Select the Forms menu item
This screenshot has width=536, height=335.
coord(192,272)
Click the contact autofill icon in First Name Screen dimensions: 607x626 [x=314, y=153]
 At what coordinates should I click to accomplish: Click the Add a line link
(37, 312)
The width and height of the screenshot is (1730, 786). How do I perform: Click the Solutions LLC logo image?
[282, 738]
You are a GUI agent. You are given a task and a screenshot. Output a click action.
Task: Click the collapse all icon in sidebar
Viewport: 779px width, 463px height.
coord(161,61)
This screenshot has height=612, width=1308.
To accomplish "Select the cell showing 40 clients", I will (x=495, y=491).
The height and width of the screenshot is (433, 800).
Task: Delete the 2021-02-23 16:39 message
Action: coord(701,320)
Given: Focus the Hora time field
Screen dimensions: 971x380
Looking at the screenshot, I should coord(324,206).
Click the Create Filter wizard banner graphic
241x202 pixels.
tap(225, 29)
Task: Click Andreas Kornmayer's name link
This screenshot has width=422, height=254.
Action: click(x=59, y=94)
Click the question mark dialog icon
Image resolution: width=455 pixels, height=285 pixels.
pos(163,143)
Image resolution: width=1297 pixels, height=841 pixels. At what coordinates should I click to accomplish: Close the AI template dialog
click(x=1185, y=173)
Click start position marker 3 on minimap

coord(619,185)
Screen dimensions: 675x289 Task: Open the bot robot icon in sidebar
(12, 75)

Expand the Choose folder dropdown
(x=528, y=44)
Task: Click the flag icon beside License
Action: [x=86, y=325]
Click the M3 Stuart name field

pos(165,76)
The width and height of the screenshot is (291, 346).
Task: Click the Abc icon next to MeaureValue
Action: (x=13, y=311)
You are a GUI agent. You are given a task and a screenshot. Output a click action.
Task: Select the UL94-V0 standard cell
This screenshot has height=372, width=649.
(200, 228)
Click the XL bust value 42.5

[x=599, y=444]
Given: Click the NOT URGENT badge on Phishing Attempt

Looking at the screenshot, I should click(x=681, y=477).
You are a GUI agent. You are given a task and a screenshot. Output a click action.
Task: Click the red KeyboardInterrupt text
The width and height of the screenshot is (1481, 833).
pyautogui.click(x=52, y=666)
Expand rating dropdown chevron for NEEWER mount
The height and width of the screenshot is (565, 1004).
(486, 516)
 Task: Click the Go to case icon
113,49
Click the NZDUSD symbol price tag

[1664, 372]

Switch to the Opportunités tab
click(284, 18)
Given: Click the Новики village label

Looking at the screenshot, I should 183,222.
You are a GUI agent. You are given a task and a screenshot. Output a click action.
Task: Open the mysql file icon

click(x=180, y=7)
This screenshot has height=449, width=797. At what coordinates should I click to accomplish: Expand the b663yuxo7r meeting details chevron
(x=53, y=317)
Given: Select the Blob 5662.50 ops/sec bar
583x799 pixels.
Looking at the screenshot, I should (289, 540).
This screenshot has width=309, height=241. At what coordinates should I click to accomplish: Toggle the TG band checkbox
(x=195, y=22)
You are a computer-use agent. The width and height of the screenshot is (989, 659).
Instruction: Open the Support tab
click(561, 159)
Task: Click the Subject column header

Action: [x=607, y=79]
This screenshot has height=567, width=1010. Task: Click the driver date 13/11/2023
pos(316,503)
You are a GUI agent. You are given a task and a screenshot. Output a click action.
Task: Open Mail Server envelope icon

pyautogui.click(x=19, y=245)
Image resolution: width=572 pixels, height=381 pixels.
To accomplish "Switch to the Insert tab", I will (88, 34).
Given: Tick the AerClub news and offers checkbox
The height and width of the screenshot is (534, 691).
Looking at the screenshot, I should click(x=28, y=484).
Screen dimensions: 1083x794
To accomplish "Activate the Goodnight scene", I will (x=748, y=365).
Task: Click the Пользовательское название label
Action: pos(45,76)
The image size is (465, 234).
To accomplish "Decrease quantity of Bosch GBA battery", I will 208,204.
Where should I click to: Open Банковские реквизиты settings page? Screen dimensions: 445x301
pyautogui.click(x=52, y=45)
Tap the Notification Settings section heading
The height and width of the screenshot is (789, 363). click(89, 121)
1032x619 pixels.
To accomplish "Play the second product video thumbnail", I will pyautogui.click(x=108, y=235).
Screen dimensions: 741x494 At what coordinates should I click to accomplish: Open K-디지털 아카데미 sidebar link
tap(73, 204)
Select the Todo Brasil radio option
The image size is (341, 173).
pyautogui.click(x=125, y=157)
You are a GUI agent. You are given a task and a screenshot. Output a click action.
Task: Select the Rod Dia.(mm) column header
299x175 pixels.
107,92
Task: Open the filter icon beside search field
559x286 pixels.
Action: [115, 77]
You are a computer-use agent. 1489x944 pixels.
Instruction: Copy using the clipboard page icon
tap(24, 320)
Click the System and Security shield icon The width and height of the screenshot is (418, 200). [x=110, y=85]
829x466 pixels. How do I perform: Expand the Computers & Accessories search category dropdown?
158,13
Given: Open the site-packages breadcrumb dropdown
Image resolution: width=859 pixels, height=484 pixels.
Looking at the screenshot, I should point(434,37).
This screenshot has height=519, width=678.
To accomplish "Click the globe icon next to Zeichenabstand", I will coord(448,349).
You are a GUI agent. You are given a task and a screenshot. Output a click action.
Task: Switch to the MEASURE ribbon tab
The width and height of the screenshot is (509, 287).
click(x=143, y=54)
· · · ·
Give every entry back exactly as it was written above.

● **Answer to this exercise**:
Select the Forms menu item
This screenshot has width=536, height=335.
coord(192,272)
Click the contact autofill icon in First Name Screen dimensions: 607x626 [x=314, y=153]
 At what coordinates should I click to accomplish: Click the Add a line link
(37, 312)
The width and height of the screenshot is (1730, 786). How do I perform: Click the Solutions LLC logo image?
[282, 738]
You are a GUI agent. You are given a task and a screenshot. Output a click action.
Task: Click the collapse all icon in sidebar
Viewport: 779px width, 463px height.
coord(161,61)
This screenshot has height=612, width=1308.
To accomplish "Select the cell showing 40 clients", I will (x=495, y=491).
The height and width of the screenshot is (433, 800).
Task: Delete the 2021-02-23 16:39 message
Action: coord(701,320)
Given: Focus the Hora time field
Screen dimensions: 971x380
Looking at the screenshot, I should coord(324,206).
Click the Create Filter wizard banner graphic
241x202 pixels.
tap(225, 29)
Task: Click Andreas Kornmayer's name link
This screenshot has width=422, height=254.
Action: click(x=59, y=94)
Click the question mark dialog icon
Image resolution: width=455 pixels, height=285 pixels.
pos(163,143)
Image resolution: width=1297 pixels, height=841 pixels. At what coordinates should I click to accomplish: Close the AI template dialog
click(x=1185, y=173)
Click start position marker 3 on minimap

coord(619,185)
Screen dimensions: 675x289 Task: Open the bot robot icon in sidebar
(12, 75)

Expand the Choose folder dropdown
(x=528, y=44)
Task: Click the flag icon beside License
Action: [x=86, y=325]
Click the M3 Stuart name field

pos(165,76)
The width and height of the screenshot is (291, 346).
Task: Click the Abc icon next to MeaureValue
Action: (x=13, y=311)
You are a GUI agent. You are given a task and a screenshot. Output a click action.
Task: Select the UL94-V0 standard cell
This screenshot has height=372, width=649.
(200, 228)
Click the XL bust value 42.5

[x=599, y=444]
Given: Click the NOT URGENT badge on Phishing Attempt

Looking at the screenshot, I should click(x=681, y=477).
You are a GUI agent. You are given a task and a screenshot. Output a click action.
Task: Click the red KeyboardInterrupt text
The width and height of the screenshot is (1481, 833).
pyautogui.click(x=52, y=666)
Expand rating dropdown chevron for NEEWER mount
The height and width of the screenshot is (565, 1004).
(486, 516)
 Task: Click the Go to case icon
113,49
Click the NZDUSD symbol price tag

[1664, 372]

Switch to the Opportunités tab
click(284, 18)
Given: Click the Новики village label

Looking at the screenshot, I should 183,222.
You are a GUI agent. You are given a task and a screenshot. Output a click action.
Task: Open the mysql file icon

click(x=180, y=7)
This screenshot has height=449, width=797. At what coordinates should I click to accomplish: Expand the b663yuxo7r meeting details chevron
(x=53, y=317)
Given: Select the Blob 5662.50 ops/sec bar
583x799 pixels.
Looking at the screenshot, I should (289, 540).
This screenshot has width=309, height=241. At what coordinates should I click to accomplish: Toggle the TG band checkbox
(x=195, y=22)
You are a computer-use agent. The width and height of the screenshot is (989, 659).
Instruction: Open the Support tab
click(561, 159)
Task: Click the Subject column header

Action: [x=607, y=79]
This screenshot has height=567, width=1010. Task: Click the driver date 13/11/2023
pos(316,503)
You are a GUI agent. You are given a task and a screenshot. Output a click action.
Task: Open Mail Server envelope icon

pyautogui.click(x=19, y=245)
Image resolution: width=572 pixels, height=381 pixels.
To accomplish "Switch to the Insert tab", I will (88, 34).
Given: Tick the AerClub news and offers checkbox
The height and width of the screenshot is (534, 691).
Looking at the screenshot, I should click(x=28, y=484).
Screen dimensions: 1083x794
To accomplish "Activate the Goodnight scene", I will (x=748, y=365).
Task: Click the Пользовательское название label
Action: pos(45,76)
The image size is (465, 234).
To accomplish "Decrease quantity of Bosch GBA battery", I will 208,204.
Where should I click to: Open Банковские реквизиты settings page? Screen dimensions: 445x301
pyautogui.click(x=52, y=45)
Tap the Notification Settings section heading
The height and width of the screenshot is (789, 363). click(89, 121)
1032x619 pixels.
To accomplish "Play the second product video thumbnail", I will pyautogui.click(x=108, y=235).
Screen dimensions: 741x494 At what coordinates should I click to accomplish: Open K-디지털 아카데미 sidebar link
tap(73, 204)
Select the Todo Brasil radio option
The image size is (341, 173).
pyautogui.click(x=125, y=157)
You are a GUI agent. You are given a task and a screenshot. Output a click action.
Task: Select the Rod Dia.(mm) column header
299x175 pixels.
107,92
Task: Open the filter icon beside search field
559x286 pixels.
Action: [115, 77]
You are a computer-use agent. 1489x944 pixels.
Instruction: Copy using the clipboard page icon
tap(24, 320)
Click the System and Security shield icon The width and height of the screenshot is (418, 200). [x=110, y=85]
829x466 pixels. How do I perform: Expand the Computers & Accessories search category dropdown?
158,13
Given: Open the site-packages breadcrumb dropdown
Image resolution: width=859 pixels, height=484 pixels.
Looking at the screenshot, I should point(434,37).
This screenshot has height=519, width=678.
To accomplish "Click the globe icon next to Zeichenabstand", I will coord(448,349).
You are a GUI agent. You are given a task and a screenshot. Output a click action.
Task: Switch to the MEASURE ribbon tab
The width and height of the screenshot is (509, 287).
click(x=143, y=54)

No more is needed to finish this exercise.